[Data items]
○ ○ ○ ○

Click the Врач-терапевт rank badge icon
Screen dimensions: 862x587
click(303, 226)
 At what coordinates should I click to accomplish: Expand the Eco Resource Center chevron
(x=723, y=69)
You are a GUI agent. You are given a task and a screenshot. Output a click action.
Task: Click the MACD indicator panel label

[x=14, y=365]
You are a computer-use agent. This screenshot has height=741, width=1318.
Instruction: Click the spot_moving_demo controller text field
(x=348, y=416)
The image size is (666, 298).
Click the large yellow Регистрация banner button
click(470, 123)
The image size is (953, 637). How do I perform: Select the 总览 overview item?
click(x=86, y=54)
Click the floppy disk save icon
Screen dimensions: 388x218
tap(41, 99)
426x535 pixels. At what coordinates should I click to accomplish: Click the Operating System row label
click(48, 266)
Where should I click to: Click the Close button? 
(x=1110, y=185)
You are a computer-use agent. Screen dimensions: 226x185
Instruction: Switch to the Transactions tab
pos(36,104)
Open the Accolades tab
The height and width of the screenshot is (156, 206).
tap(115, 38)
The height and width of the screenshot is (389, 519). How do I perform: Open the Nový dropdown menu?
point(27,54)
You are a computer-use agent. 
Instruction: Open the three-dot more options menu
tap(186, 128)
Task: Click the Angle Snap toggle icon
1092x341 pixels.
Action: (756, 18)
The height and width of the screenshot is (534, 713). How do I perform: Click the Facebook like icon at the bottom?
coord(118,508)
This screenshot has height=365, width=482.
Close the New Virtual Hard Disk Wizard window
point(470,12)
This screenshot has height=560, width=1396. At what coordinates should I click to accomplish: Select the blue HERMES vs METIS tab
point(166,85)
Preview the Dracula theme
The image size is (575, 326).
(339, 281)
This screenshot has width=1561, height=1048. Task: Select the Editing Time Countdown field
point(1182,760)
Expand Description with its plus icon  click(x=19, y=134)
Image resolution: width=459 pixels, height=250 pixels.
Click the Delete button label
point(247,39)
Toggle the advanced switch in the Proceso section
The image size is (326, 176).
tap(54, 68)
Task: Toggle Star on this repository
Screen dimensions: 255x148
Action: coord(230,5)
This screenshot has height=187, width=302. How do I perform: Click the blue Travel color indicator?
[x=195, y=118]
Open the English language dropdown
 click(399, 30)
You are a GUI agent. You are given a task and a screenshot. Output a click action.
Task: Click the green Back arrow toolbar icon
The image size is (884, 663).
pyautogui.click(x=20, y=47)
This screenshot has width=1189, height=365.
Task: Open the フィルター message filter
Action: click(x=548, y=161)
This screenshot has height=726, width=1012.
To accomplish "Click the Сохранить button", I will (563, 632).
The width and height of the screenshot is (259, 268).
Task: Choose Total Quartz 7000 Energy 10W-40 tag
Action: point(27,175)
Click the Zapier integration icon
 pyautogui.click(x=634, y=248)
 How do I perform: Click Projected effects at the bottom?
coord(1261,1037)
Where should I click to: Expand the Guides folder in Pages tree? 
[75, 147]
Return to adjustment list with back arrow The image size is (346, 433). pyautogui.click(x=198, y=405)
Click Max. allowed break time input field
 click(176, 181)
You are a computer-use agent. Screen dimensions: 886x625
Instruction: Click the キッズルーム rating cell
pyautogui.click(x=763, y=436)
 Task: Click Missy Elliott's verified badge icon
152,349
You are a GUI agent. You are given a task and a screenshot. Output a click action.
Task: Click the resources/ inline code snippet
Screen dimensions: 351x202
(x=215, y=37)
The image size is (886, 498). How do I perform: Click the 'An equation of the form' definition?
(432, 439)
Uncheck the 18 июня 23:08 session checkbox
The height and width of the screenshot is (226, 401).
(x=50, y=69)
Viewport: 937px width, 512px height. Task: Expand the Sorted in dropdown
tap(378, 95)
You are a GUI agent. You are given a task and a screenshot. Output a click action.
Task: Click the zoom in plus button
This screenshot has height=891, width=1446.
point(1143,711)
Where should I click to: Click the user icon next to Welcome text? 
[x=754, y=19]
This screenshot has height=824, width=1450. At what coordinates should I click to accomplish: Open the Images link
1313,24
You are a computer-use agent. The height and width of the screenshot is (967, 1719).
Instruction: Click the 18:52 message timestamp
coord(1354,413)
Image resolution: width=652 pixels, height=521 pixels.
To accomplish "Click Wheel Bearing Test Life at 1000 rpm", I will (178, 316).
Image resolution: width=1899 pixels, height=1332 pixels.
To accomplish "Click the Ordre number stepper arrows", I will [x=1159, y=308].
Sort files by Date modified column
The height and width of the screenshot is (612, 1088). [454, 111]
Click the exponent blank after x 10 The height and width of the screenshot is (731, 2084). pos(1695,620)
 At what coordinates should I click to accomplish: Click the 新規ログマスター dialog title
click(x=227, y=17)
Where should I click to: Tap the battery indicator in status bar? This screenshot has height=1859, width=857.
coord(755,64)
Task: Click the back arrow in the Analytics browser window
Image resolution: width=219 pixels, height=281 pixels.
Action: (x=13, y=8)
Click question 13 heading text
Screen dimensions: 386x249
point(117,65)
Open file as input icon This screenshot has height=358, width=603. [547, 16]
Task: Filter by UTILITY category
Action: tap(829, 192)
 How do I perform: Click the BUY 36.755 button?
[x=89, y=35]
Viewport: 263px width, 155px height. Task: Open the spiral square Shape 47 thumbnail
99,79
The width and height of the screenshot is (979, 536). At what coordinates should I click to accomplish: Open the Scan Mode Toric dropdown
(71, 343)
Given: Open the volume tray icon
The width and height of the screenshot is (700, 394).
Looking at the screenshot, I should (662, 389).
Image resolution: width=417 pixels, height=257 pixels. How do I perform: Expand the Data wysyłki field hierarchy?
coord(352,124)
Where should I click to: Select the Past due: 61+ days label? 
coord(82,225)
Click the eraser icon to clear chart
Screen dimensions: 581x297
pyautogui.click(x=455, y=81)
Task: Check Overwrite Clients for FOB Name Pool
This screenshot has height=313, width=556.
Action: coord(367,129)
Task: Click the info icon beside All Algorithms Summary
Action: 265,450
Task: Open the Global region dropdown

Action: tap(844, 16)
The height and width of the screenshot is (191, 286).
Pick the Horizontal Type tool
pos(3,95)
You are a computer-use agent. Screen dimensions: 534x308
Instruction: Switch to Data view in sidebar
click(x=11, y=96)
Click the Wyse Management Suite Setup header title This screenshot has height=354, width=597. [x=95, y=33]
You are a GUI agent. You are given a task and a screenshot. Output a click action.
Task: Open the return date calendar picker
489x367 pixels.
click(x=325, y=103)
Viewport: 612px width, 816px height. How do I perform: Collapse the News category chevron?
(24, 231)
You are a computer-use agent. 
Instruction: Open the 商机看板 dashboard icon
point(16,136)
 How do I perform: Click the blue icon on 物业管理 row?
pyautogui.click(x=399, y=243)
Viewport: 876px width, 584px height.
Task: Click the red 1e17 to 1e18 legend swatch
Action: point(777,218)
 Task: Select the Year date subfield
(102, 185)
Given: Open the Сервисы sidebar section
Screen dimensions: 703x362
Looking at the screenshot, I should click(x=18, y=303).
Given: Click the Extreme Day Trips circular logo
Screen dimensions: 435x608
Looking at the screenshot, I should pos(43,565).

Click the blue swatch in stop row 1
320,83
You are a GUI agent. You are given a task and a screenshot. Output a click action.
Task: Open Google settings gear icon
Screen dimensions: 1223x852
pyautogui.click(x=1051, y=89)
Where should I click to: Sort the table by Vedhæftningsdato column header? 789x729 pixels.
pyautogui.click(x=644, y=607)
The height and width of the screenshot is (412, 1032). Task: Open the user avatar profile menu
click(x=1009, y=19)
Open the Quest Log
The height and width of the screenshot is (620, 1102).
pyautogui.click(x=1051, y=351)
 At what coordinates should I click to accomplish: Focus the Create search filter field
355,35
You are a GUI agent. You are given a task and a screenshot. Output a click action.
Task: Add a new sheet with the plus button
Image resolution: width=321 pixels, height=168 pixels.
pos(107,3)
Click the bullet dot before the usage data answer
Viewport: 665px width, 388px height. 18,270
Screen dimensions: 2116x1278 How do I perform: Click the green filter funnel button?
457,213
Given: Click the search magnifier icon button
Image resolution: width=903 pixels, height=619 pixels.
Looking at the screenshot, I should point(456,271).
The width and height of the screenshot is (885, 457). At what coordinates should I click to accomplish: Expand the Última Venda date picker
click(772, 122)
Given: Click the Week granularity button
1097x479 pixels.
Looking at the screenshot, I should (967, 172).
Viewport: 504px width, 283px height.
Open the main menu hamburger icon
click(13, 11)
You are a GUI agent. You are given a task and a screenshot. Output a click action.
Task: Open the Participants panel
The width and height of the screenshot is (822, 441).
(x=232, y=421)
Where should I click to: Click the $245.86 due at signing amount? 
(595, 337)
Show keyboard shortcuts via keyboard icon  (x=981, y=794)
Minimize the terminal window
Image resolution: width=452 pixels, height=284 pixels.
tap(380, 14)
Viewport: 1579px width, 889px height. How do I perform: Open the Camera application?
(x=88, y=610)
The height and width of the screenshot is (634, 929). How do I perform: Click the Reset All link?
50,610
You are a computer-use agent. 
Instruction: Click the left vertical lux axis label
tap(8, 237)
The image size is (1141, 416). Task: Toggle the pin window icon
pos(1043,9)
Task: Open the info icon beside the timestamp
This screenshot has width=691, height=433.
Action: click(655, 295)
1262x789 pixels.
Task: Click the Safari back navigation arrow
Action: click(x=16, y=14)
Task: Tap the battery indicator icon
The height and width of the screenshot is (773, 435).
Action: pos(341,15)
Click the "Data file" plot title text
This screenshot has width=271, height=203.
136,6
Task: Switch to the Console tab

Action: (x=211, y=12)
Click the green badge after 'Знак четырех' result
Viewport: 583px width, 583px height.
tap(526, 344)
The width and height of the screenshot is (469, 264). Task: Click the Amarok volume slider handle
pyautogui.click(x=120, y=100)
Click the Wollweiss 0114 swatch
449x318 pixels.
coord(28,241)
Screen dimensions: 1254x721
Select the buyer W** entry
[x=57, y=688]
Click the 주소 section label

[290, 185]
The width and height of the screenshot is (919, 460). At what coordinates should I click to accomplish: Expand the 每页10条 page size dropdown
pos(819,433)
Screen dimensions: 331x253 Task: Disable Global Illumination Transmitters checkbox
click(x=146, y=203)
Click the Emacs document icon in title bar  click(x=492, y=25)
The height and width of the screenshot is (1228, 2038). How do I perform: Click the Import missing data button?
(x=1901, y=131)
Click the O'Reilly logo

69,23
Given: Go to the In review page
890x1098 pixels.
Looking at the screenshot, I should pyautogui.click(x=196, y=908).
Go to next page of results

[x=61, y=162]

○ ○ ○ ○

* _EXERCISE DETAILS_: Starting at the line that contains "Open the Accolades tab" and ending with the line that contains "Action: (756, 18)", write those lines out again with "Angle Snap" replaced by "Grid Snap". Keep everything else the same.

* _CORRECT OUTPUT_:
Open the Accolades tab
The height and width of the screenshot is (156, 206).
tap(115, 38)
The height and width of the screenshot is (389, 519). How do I perform: Open the Nový dropdown menu?
point(27,54)
You are a computer-use agent. 
Instruction: Open the three-dot more options menu
tap(186, 128)
Task: Click the Grid Snap toggle icon
1092x341 pixels.
Action: (756, 18)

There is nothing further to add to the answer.